Google-books : « un quasi monopole mondial qui tente de s’approprier le patrimoine culturel, littéraire et journalistique mondial »

En numérisant massivement des œuvres aux Etats-Unis sans tenir compte des droits d’auteurs, Google a fait un coup de force légitimé après coup par les tribunaux américains. Cet accord avec les éditeurs et auteurs des pays anglo-saxons a été montré en exemple par la Commission européenne lors du débat organisé jeudi 26 novembre. D’après elle l’Europe ne peut rester à la traine de la course à la numérisation qui est lancée ce qui est vrai.

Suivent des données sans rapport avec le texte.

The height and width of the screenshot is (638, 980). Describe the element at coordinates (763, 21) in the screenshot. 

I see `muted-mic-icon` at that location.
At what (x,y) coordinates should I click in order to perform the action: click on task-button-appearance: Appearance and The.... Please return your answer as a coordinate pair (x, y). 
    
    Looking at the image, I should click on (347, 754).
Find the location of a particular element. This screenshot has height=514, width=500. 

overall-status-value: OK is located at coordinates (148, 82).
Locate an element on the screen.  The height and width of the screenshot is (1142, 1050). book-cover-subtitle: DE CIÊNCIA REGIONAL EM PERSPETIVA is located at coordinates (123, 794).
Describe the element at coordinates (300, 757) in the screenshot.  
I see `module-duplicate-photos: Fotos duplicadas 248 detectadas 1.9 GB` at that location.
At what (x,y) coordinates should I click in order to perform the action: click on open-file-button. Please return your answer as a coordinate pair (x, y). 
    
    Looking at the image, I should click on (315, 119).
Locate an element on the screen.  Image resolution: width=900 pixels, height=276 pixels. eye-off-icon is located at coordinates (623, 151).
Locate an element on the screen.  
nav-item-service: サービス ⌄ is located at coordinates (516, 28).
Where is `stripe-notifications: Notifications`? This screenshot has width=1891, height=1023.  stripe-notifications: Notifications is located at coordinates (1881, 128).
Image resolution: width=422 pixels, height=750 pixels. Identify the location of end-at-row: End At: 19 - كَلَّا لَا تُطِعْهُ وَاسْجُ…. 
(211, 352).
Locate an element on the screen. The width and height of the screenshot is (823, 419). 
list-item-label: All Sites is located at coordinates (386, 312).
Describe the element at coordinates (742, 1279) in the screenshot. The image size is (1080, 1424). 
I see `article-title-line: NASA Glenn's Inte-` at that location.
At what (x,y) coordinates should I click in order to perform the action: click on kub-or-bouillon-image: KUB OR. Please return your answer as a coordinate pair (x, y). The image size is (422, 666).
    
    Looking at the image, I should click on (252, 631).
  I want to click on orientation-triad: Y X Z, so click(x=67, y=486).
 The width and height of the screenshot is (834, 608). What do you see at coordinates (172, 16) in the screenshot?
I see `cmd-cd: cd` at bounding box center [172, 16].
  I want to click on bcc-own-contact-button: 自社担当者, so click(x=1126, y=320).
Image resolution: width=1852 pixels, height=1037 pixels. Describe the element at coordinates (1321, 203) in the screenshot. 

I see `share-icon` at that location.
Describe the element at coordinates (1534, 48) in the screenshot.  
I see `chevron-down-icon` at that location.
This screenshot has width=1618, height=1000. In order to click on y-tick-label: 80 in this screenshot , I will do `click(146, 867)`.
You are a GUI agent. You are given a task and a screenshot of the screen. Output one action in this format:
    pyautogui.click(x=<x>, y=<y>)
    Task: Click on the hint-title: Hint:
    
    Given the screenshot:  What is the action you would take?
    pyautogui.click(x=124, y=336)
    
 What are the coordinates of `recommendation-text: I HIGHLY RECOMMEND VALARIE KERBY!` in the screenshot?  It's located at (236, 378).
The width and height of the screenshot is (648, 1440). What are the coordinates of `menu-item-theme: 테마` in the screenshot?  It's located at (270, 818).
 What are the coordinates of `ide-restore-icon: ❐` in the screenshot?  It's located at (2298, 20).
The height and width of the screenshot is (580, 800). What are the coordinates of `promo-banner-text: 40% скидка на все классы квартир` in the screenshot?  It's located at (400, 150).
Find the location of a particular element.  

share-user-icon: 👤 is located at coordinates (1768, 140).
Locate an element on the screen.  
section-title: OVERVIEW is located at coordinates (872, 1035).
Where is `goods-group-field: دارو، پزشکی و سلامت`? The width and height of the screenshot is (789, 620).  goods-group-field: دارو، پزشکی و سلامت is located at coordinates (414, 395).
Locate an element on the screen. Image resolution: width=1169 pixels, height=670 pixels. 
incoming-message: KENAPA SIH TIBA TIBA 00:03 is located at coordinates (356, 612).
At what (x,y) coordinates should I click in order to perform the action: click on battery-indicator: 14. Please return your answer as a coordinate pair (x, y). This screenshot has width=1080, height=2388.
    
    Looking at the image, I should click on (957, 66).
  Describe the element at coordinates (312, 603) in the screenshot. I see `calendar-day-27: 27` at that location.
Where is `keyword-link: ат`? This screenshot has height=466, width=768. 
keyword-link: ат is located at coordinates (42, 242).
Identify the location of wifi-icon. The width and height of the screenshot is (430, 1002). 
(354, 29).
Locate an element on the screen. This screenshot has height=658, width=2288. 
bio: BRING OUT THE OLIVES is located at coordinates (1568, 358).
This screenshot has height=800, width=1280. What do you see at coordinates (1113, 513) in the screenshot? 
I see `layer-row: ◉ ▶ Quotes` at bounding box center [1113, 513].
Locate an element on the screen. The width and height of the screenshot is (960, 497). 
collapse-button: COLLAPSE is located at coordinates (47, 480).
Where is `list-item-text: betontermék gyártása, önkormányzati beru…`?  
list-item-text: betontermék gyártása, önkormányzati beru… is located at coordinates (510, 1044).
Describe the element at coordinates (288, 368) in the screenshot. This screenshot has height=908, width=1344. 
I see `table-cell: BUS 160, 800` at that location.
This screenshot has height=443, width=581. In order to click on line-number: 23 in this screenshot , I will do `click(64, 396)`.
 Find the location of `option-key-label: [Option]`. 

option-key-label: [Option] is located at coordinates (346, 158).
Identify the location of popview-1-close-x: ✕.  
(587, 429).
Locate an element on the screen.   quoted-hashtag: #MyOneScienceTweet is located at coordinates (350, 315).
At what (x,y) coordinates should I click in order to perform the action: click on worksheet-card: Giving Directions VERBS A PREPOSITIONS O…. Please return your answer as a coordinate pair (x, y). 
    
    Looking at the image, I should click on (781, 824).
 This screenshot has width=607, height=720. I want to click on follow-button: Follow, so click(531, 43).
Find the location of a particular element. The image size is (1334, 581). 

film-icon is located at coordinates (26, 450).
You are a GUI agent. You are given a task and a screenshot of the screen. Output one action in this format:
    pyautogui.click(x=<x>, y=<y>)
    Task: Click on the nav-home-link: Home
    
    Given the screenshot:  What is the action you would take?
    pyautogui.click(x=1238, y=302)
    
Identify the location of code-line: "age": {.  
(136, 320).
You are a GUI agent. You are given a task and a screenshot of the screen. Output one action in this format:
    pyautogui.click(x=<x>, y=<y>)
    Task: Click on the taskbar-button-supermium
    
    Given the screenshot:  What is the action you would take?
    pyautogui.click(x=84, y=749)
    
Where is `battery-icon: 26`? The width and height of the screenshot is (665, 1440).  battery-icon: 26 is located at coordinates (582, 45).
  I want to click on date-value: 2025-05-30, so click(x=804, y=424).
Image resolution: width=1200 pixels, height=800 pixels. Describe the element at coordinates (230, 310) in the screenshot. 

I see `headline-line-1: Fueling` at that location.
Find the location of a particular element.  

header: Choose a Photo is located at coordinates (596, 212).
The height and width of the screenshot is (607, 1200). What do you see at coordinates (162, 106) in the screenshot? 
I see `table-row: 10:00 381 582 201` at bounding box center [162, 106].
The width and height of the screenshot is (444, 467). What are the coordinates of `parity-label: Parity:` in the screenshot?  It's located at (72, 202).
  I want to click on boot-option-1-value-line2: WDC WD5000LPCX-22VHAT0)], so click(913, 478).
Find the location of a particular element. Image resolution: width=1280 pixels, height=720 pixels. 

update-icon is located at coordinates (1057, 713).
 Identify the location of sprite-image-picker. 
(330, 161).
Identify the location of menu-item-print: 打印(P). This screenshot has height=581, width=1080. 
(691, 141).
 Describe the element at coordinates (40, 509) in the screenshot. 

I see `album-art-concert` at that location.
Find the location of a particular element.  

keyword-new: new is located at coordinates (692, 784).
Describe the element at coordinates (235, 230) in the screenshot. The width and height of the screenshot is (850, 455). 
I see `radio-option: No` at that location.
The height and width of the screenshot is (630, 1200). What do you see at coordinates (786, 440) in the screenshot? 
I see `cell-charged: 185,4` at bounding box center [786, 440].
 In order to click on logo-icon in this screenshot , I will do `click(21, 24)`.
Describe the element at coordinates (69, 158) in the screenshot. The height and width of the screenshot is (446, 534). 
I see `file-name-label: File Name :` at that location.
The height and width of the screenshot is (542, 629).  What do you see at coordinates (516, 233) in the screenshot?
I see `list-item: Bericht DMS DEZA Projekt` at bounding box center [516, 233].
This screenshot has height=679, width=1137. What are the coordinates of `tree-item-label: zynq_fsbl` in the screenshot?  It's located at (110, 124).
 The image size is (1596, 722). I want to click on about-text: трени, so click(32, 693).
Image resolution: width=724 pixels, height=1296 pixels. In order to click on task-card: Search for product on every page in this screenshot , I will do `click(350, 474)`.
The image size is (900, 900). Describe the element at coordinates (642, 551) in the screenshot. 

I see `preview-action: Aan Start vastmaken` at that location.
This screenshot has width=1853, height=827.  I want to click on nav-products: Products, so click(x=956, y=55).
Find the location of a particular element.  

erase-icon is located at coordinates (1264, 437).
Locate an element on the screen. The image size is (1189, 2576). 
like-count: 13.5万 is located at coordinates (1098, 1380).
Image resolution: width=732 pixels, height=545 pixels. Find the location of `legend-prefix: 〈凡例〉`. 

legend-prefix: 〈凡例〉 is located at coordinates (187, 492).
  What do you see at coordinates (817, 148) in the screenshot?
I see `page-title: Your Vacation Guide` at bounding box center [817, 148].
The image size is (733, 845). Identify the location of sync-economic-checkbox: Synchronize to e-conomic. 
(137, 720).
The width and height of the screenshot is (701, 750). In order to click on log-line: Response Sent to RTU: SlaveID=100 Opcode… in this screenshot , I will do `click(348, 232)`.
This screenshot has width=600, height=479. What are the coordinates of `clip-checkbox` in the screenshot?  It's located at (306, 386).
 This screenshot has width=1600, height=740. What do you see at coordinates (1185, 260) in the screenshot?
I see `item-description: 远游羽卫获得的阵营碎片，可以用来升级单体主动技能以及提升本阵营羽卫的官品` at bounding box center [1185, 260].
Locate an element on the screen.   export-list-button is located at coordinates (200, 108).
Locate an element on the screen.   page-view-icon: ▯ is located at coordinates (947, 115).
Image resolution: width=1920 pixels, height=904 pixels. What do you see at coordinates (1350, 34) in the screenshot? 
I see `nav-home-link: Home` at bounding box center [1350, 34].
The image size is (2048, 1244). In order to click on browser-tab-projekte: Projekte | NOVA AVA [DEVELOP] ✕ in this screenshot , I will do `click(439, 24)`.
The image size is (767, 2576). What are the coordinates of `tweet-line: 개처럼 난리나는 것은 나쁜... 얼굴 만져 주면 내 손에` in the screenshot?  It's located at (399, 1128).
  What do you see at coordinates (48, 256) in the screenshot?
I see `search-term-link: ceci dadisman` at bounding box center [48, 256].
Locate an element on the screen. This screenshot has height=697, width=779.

Seulement il très inquiétant que cela se fasse dans le cadre d’une marchandisation de la culture. Dans le débat que nous avons eu j’ai demandé à la Commission quelles étaient clairement les options envisagées et ce qu’elle entend par « marché transfrontalier des droits d’auteur » ou système de « licences collectives ». Voilà pourquoi j’ai demandé la réunion d’une conférence stratégique européenne associant, institutions européennes, Etats, syndicats d’auteurs et bibliothèques afin d’élaborer un vrai modèle public de numérisation. Ce projet adossé à Europeana, la bibliothèque numérique publique européenne, devrait coopérer avec d’autres systèmes équivalents dans le monde pour un réel partage de la culture dans le respect des droits d’auteurs et de la diversité culturelle.

————————-

NB: Le Conseil est l’institution européenne représentant les gouvernements des Etats membres de l’Union européenne. Sur chaque question il réunit les Ministres concerné (exemple: Conseil des ministres de l’intérieur, des ministres de l’agriculture, de l’économie etc…) qui prennent une décision à la majorité ou l’unanimité selon l’importance du sujet. Les Réunions du Conseil européen réunissent, elles, les chefs d’Etat européen qui donnent des orientations politiques, mises en place par la Commission puis votée par le Parlement européen.